Do they do out of state adoptions?


----------



## Karen519 (Aug 21, 2006)

*Blair*

Blair:

I would say YES they do out of state adoptions!! 

Noah's Ark is wonderful!!!!


----------



## Florabora22 (Nov 30, 2008)

Ugh, how horrible, but that's one of the sweetest faces I've ever seen!


----------



## BeauShel (May 20, 2007)

Oh what a sweet little face.


----------



## Jackson'sMom (Oct 13, 2007)

Poor baby! Broken ribs hurt like hell for a long time. I know. I broke 4 in September and the pain was nearly unbearable. One rib still hurts at times. Poor little Snickers. I hope he gets a very special home.


----------



## Debles (Sep 6, 2007)

Poor sweet baby. he is irresistable! I can read Blair's mind from Ohio!


----------



## AcesWild (Nov 29, 2008)

Blair: I will be flying to PA on April 17 I could get him that far!

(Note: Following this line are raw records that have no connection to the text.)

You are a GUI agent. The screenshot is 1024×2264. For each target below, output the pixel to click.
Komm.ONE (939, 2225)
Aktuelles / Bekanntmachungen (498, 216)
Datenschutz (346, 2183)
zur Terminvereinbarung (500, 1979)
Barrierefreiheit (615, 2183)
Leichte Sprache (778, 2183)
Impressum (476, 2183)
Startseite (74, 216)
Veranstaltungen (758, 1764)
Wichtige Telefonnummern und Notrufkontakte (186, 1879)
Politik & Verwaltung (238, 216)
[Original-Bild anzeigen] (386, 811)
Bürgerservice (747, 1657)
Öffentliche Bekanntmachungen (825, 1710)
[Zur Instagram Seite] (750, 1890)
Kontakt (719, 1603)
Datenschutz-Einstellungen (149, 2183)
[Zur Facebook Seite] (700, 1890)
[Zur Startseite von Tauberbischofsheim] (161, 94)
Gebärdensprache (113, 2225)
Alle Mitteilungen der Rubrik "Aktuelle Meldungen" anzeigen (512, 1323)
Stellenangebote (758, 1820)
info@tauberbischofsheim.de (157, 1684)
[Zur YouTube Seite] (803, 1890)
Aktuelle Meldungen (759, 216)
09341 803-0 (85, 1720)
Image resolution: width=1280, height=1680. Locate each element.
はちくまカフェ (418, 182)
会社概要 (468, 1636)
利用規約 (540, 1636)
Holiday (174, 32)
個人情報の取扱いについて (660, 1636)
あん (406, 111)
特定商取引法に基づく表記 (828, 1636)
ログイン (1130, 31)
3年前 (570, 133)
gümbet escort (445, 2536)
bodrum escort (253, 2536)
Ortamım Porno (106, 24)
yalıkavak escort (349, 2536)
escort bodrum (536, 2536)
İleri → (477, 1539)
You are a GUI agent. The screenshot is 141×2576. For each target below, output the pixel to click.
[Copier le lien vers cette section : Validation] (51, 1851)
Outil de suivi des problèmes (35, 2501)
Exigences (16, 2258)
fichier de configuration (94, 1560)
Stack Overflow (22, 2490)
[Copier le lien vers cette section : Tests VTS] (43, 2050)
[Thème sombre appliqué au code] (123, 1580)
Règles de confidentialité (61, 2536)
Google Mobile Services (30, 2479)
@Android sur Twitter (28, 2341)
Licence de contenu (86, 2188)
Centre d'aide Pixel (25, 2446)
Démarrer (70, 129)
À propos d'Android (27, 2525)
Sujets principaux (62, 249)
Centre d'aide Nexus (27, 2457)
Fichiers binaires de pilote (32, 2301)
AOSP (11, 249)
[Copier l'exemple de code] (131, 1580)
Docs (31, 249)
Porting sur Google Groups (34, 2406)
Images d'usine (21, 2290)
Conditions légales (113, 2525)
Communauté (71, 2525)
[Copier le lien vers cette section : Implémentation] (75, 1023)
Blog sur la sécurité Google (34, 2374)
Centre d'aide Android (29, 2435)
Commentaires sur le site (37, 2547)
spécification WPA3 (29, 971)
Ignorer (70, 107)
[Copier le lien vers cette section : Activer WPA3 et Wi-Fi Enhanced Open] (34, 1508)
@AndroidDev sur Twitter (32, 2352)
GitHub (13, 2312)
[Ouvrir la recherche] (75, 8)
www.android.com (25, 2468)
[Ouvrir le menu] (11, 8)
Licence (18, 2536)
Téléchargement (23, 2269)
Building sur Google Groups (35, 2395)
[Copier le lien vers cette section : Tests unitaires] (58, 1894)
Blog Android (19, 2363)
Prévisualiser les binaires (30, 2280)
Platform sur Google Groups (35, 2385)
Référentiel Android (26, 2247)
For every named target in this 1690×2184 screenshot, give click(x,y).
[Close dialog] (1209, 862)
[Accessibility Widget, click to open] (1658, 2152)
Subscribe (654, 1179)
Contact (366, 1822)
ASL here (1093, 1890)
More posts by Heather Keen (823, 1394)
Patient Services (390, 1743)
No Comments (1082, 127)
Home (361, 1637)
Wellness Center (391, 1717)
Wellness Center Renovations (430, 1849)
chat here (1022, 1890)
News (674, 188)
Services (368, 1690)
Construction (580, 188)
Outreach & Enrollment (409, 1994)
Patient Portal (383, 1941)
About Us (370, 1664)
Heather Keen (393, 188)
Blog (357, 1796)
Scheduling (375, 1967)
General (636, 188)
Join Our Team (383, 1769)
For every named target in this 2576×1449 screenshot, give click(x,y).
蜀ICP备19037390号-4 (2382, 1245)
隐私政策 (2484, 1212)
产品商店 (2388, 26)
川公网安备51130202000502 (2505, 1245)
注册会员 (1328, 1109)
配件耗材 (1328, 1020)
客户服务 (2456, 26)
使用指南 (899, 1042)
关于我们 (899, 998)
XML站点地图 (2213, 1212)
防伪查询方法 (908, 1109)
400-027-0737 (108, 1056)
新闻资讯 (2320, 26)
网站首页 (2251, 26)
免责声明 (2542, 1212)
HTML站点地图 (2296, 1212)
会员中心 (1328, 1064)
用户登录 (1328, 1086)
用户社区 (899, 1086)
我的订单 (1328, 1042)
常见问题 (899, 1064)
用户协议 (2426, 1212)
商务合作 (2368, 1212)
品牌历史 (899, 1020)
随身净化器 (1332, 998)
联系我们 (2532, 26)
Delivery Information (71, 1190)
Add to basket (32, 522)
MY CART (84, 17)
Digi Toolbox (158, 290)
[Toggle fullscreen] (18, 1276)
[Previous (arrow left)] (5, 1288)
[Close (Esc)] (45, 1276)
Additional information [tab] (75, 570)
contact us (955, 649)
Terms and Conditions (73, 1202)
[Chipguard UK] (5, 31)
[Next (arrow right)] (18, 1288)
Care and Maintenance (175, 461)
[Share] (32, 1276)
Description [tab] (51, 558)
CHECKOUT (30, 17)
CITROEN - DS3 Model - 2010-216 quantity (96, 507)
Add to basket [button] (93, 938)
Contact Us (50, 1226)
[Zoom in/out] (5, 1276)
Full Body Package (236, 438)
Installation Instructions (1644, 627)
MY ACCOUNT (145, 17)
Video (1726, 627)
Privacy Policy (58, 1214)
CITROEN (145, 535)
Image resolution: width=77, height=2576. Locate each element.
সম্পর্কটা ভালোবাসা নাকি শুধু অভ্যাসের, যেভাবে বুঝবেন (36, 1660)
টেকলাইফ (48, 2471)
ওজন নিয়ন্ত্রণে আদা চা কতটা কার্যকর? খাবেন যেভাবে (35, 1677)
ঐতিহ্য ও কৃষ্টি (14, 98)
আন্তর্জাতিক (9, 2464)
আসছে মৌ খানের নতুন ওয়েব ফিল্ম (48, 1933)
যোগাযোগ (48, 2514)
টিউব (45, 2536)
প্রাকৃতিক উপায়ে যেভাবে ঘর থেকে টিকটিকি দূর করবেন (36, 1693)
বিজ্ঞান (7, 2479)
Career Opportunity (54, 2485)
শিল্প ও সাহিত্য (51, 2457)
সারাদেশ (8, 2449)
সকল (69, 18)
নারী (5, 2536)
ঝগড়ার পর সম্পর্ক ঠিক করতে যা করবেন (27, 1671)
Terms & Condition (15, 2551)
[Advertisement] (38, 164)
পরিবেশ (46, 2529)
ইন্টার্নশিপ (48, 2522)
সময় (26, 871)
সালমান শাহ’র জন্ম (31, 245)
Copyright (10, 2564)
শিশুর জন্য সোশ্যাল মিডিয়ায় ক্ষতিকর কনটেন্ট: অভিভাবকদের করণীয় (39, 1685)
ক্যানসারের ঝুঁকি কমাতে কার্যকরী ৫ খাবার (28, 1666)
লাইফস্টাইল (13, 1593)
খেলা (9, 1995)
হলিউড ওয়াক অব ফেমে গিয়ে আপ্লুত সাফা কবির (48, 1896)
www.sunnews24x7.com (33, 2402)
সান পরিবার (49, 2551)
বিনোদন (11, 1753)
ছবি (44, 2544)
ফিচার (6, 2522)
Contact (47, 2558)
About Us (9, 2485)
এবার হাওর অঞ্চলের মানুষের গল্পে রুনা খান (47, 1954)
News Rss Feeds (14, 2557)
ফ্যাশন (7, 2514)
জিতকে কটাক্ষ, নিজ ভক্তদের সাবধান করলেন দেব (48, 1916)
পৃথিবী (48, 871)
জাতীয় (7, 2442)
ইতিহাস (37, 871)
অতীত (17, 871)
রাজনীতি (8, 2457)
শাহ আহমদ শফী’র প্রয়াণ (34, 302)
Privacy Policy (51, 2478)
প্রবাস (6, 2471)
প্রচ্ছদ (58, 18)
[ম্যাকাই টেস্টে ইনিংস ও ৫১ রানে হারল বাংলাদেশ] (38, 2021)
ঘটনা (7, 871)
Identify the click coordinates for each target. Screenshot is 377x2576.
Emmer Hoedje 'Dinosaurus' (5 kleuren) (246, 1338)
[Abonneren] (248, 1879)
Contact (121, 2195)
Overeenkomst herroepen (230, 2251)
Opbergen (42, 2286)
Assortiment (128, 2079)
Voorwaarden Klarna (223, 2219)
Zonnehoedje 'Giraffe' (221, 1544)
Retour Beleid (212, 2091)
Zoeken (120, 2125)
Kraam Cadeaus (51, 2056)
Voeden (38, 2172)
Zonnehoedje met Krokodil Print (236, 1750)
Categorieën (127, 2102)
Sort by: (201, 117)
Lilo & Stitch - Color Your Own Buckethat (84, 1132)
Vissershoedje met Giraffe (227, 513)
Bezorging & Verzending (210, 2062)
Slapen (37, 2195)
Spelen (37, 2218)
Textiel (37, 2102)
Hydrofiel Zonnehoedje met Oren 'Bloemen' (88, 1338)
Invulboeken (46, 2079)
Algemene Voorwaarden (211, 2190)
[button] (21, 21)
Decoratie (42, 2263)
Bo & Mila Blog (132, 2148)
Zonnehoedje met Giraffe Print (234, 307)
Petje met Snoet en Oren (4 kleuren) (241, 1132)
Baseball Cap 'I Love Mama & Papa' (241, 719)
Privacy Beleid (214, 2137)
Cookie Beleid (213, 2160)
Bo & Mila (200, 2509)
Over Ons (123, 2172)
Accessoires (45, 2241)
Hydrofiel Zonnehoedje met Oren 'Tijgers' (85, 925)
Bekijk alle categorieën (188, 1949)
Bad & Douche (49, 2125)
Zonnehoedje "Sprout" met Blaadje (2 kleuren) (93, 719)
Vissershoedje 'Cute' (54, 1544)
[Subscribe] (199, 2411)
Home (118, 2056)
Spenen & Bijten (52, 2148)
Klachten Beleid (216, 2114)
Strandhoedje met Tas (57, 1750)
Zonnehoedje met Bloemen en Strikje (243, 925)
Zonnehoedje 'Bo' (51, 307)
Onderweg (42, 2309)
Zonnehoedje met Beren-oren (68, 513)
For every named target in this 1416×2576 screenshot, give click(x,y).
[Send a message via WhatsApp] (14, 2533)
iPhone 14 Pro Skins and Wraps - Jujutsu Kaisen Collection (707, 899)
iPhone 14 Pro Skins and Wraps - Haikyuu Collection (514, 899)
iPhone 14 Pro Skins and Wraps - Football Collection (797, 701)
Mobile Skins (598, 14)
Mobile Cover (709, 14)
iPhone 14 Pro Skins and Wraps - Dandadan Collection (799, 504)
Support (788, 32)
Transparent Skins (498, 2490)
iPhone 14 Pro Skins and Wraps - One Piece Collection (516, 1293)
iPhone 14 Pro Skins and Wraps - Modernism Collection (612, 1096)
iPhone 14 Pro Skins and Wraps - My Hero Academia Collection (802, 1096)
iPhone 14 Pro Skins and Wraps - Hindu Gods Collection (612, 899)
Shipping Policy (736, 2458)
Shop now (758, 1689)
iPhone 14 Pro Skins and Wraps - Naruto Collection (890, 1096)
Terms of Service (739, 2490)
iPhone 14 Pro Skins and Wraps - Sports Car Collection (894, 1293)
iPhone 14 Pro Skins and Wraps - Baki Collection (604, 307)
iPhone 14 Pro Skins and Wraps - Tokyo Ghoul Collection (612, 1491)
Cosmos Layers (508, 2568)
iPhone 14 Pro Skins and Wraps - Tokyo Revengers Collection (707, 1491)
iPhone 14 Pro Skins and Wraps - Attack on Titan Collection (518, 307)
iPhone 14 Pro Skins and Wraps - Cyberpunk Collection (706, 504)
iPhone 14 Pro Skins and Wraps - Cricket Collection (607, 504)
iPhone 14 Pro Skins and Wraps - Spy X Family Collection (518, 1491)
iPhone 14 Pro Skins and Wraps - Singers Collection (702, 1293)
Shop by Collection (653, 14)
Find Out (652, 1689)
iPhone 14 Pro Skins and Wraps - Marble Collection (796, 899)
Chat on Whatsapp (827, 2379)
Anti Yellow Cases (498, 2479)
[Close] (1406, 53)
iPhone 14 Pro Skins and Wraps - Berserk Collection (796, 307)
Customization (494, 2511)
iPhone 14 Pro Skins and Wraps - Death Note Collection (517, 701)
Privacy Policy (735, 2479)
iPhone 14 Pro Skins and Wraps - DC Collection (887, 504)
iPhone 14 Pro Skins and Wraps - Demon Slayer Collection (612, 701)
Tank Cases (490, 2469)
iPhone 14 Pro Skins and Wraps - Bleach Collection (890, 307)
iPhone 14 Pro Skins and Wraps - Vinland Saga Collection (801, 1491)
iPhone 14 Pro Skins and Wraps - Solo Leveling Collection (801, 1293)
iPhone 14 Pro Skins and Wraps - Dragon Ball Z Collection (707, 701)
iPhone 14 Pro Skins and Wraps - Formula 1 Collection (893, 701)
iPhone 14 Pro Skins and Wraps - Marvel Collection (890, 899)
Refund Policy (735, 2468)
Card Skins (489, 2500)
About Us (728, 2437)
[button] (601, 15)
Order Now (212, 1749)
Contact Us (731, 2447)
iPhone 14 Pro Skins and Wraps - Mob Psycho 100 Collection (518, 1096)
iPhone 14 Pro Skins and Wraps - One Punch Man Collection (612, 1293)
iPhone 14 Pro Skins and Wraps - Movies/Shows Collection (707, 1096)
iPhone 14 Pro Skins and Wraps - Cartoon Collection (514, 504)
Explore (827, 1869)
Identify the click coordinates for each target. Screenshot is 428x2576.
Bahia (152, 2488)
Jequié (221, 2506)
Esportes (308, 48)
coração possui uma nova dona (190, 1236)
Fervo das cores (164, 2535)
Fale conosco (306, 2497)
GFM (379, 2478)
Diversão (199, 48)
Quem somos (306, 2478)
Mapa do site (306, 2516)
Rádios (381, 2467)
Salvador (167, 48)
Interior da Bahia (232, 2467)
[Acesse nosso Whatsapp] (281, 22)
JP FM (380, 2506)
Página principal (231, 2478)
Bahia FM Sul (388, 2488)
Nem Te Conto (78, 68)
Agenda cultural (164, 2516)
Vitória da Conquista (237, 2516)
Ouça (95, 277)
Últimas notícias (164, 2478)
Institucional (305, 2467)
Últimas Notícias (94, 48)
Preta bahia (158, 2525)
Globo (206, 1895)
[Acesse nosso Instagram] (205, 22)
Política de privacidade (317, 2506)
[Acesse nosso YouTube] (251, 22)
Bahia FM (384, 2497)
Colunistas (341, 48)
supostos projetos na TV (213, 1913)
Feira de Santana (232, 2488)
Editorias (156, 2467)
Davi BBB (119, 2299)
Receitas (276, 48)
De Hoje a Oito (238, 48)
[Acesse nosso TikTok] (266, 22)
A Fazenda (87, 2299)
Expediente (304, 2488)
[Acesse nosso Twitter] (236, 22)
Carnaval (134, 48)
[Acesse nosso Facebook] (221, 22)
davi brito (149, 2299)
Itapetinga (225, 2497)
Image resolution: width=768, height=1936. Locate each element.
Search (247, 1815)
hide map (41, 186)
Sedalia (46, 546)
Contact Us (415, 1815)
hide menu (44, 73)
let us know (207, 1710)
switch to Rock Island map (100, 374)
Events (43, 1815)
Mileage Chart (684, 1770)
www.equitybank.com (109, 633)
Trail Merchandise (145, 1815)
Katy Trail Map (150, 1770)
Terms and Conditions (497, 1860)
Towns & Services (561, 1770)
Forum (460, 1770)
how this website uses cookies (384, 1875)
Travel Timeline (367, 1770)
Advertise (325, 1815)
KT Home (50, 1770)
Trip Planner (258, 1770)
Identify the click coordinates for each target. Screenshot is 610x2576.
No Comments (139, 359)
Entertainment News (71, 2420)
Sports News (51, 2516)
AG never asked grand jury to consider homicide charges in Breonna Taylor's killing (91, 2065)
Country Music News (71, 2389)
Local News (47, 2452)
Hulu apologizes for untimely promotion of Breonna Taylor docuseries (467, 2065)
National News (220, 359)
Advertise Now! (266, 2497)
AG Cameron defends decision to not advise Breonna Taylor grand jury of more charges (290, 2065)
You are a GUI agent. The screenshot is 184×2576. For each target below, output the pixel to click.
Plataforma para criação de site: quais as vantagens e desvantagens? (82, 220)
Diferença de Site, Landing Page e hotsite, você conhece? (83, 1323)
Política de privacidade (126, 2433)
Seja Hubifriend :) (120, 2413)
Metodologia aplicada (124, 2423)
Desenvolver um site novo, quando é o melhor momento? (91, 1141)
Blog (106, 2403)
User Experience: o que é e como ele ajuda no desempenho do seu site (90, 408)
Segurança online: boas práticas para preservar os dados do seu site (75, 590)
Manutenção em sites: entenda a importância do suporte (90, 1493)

I flew an 8 wk old chihuahua chinese crested mix as a service dog in training, I just have to call the airline ahead of time. And really I would because that means I don't have to take meds for that leg of the trip!


----------



## Karen519 (Aug 21, 2006)

*Info*

I emld. Jennifer to see if they will adopt out of state and here is her reply:

Karen,


Thanks for the post. Yes I will consider adopting out of state to a really, really good person. He is a golden mix of sonething. We just don't know.


Jennifer Smith
President, Noah's Arks Rescue
www.Noahs-Arks.net
Contact is:
[email protected]
4084 Spring Island
Okatie, SC 29909




“The greatness of a nation can be judged by the way its animals are treated." Gandhi


----------



## GoldenJoyx'stwo (Feb 25, 2007)

Go for it Blair!


----------



## AcesWild (Nov 29, 2008)

Yes blair I agree...go for it!


----------



## Blaireli (Jun 3, 2008)

Good morning, guys. After much thought and an emotional breakdown over dinner with my sister (I still can't talk about Heidi without crying), I have decided that maybe now is not the best time to bring another pup in. There is something going on with Luke - I'm going to post in the "In our thoughts" section in a few minutes. I am heartbroken, as I would do anything to help a pup in need. I am hoping, now that little Snickers is stabilized, that they will not have a problem finding a home for him. I am going to send a little something to go toward his medical bills to help in some way. Thank you so much to everyone for your support, and particularly to AcesWild for your generous offer. That Moxie sure is lucky to have such a wonderful Mom.


----------



## GoldenJoyx'stwo (Feb 25, 2007)

I totally understand, Blaire.


----------



## AcesWild (Nov 29, 2008)

I think Moxie knows that there's nothing I wouldn't do for her. Let's see if we can't find this little one a home! 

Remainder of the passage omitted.